----- Records provided

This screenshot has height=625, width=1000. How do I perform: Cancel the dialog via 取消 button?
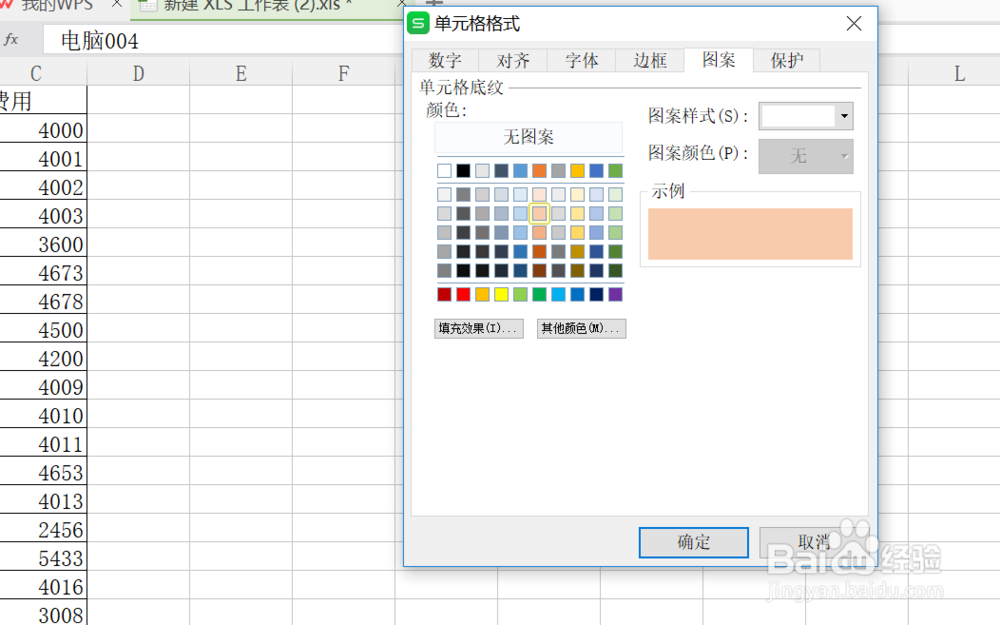click(x=815, y=543)
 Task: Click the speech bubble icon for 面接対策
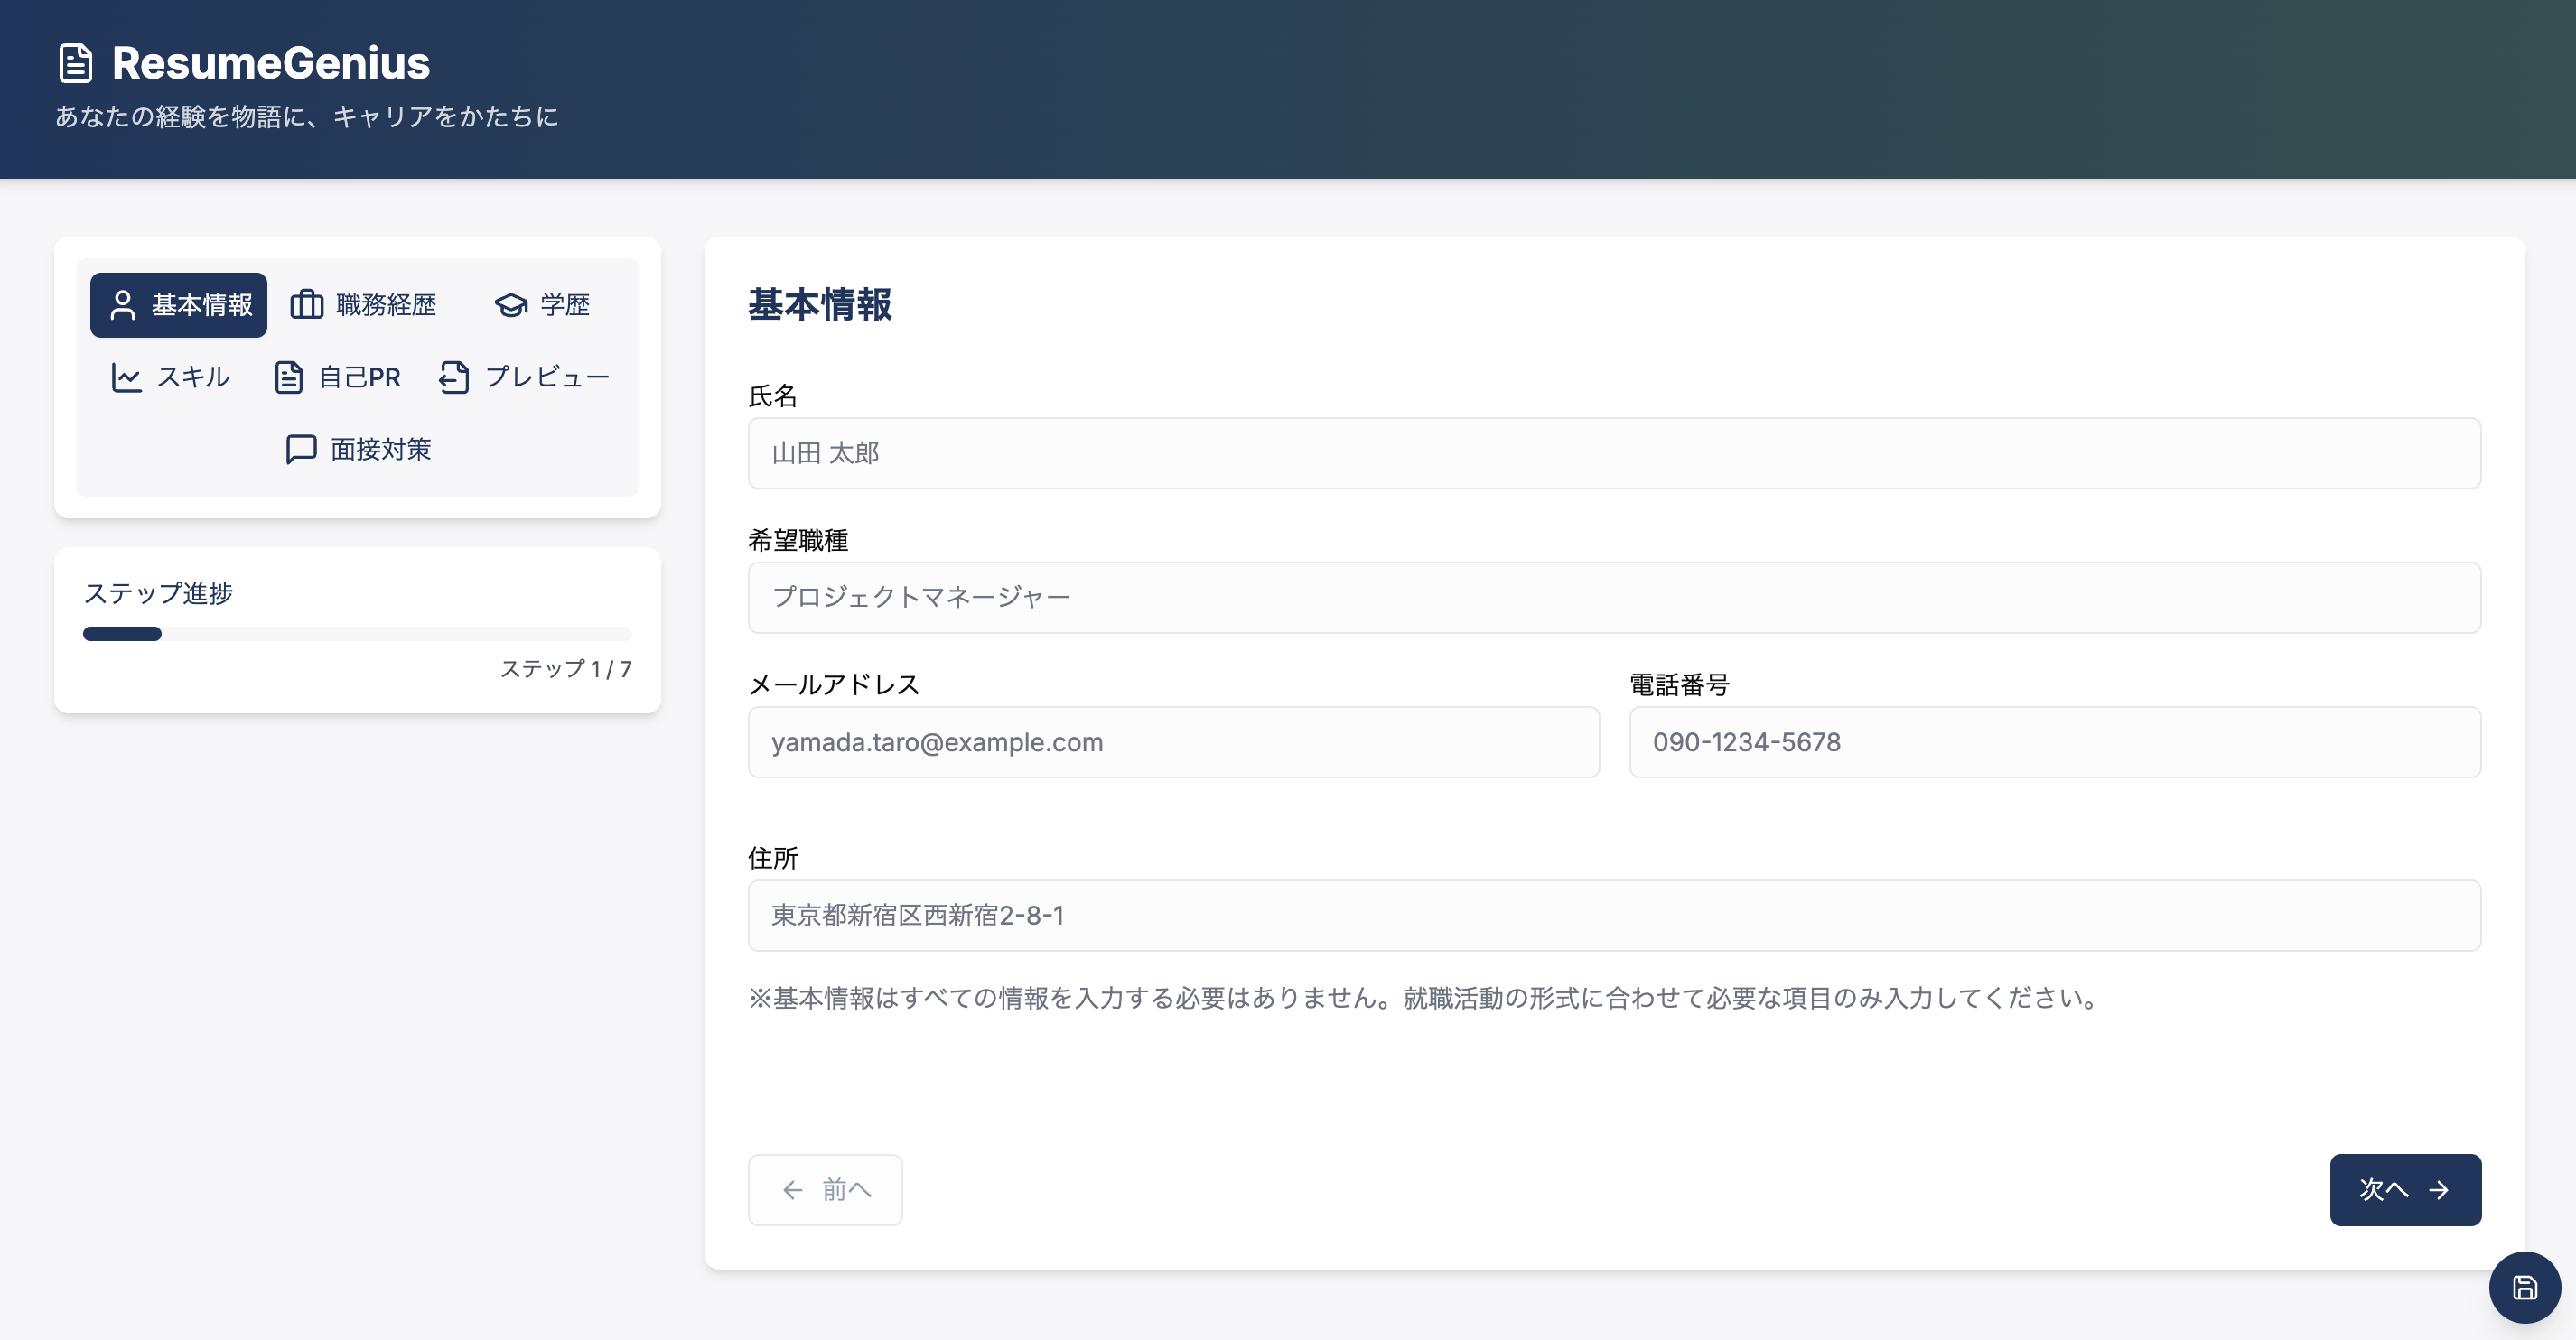301,449
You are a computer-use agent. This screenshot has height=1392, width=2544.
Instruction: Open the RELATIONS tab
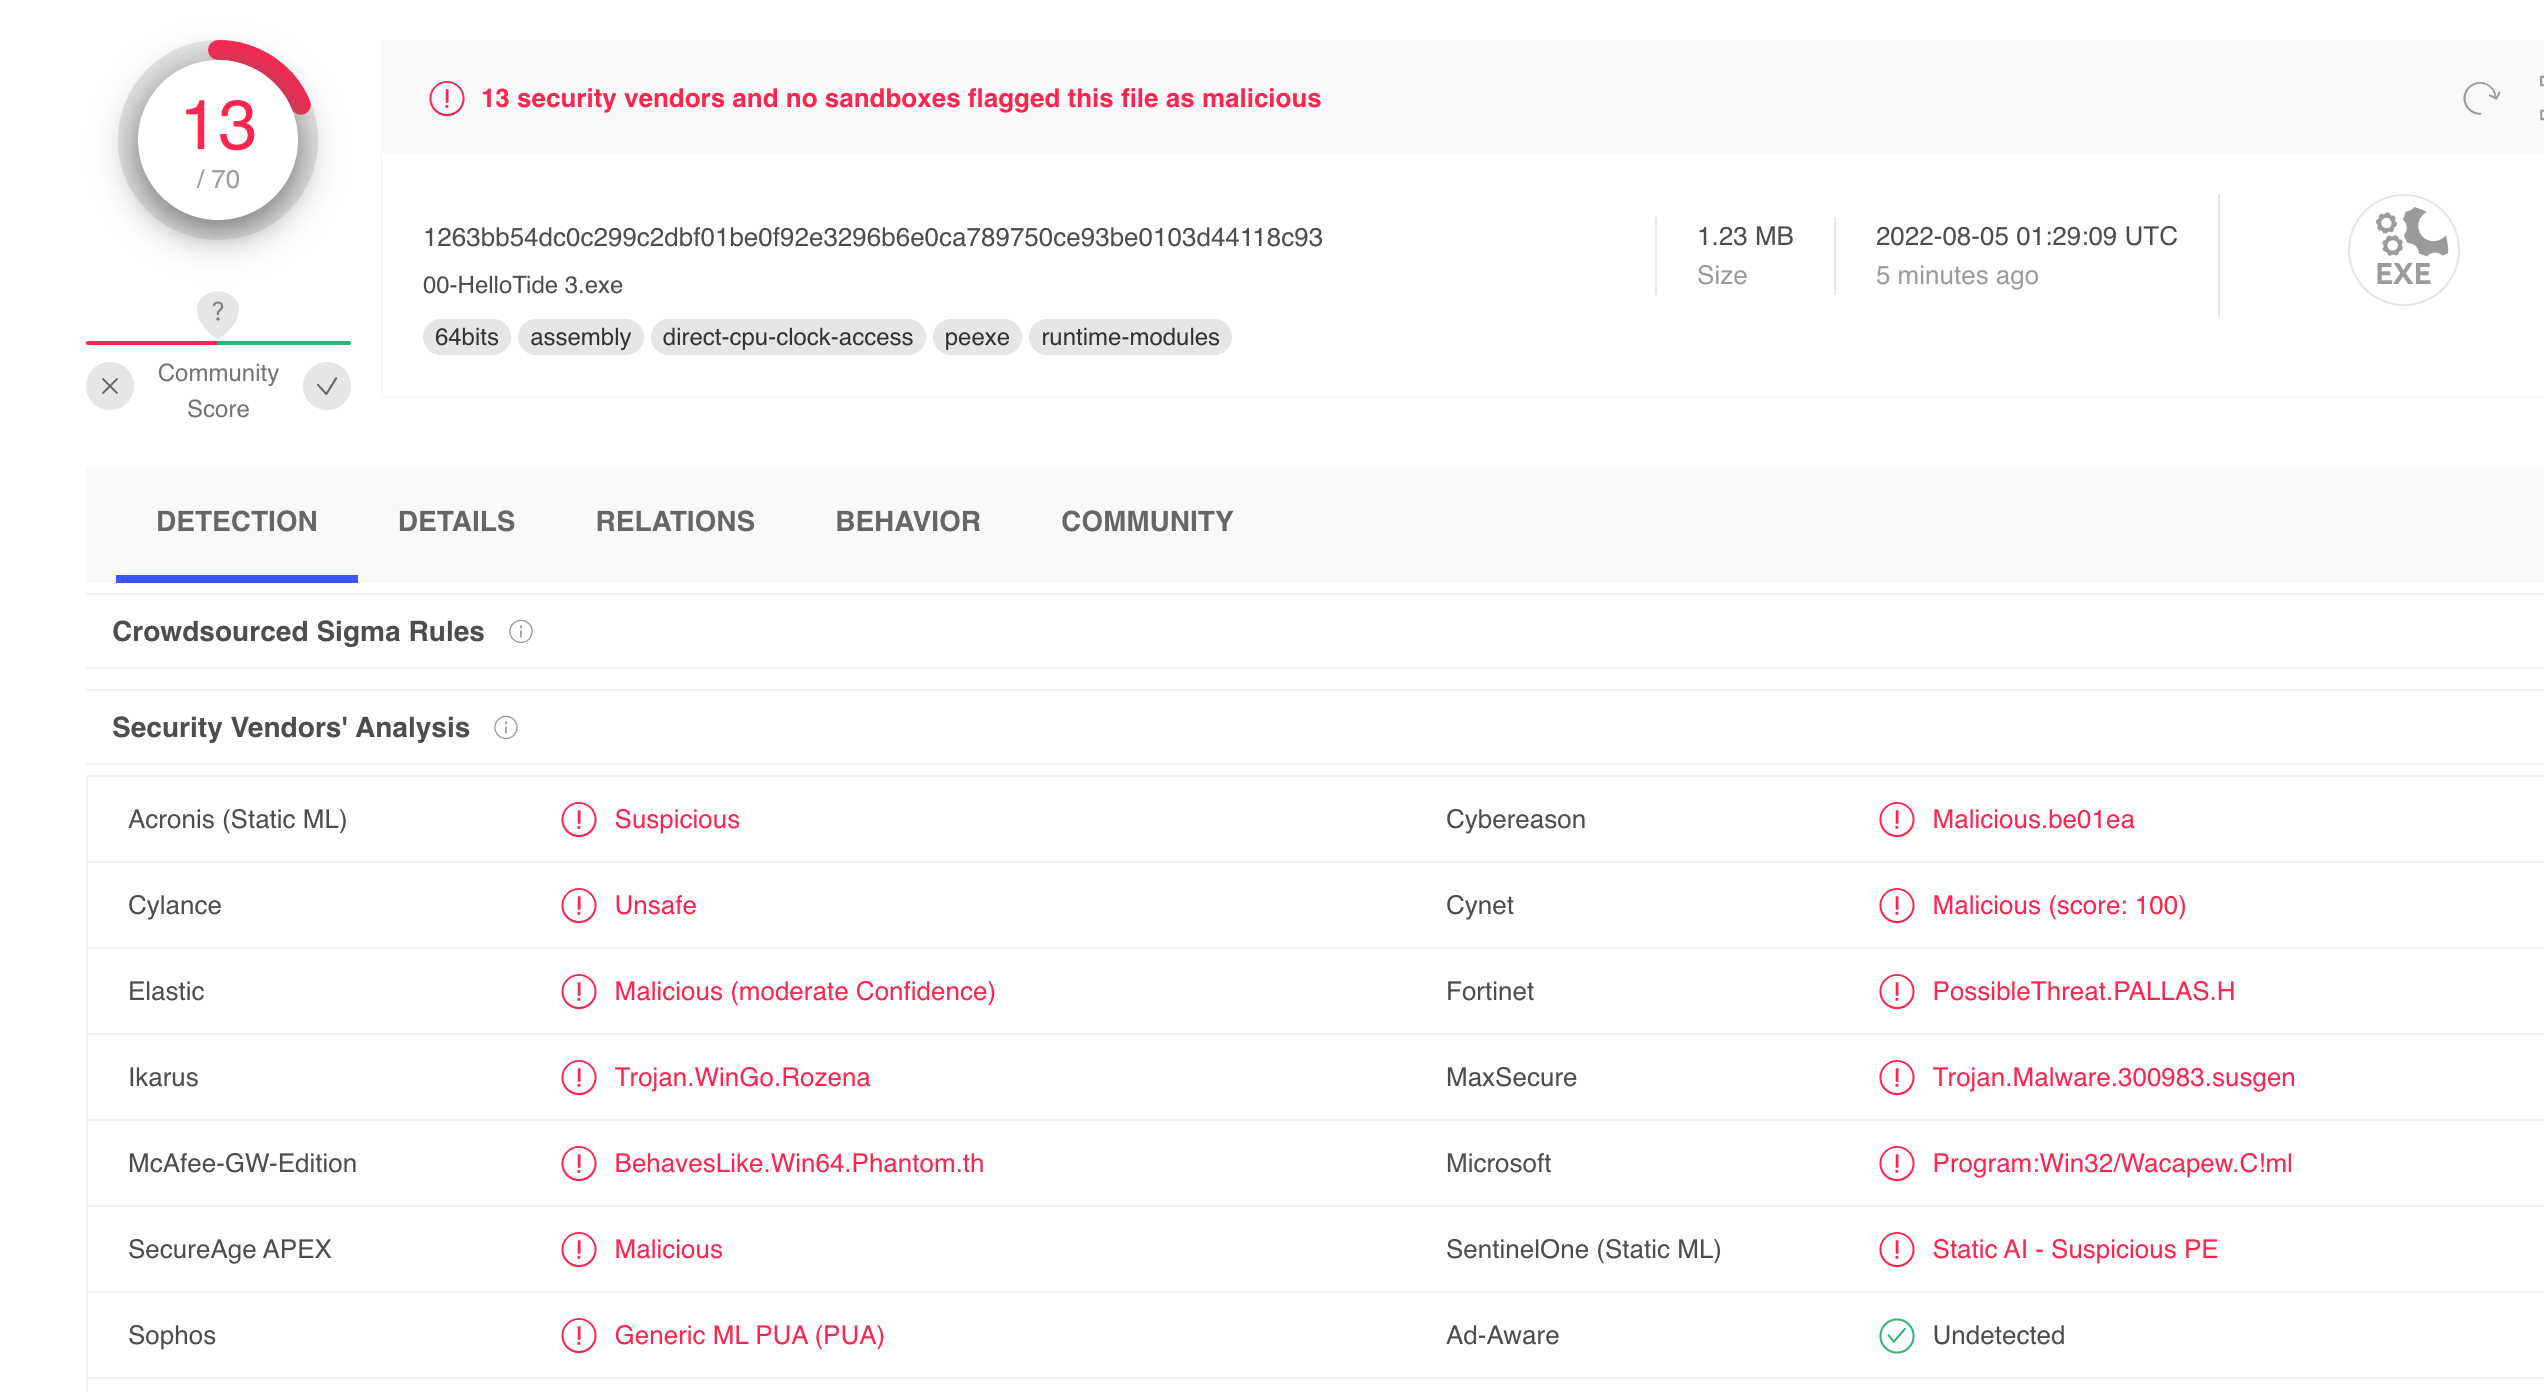(675, 521)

----------

Exercise description
Could you copy all the rows above word for word, leaving the pictures out?

Exercise response
This screenshot has height=625, width=1000. How do I perform: Cancel the dialog via 取消 button?
click(x=815, y=543)
 Task: Click the speech bubble icon for 面接対策
301,449
You are a computer-use agent. This screenshot has height=1392, width=2544.
Instruction: Open the RELATIONS tab
(675, 521)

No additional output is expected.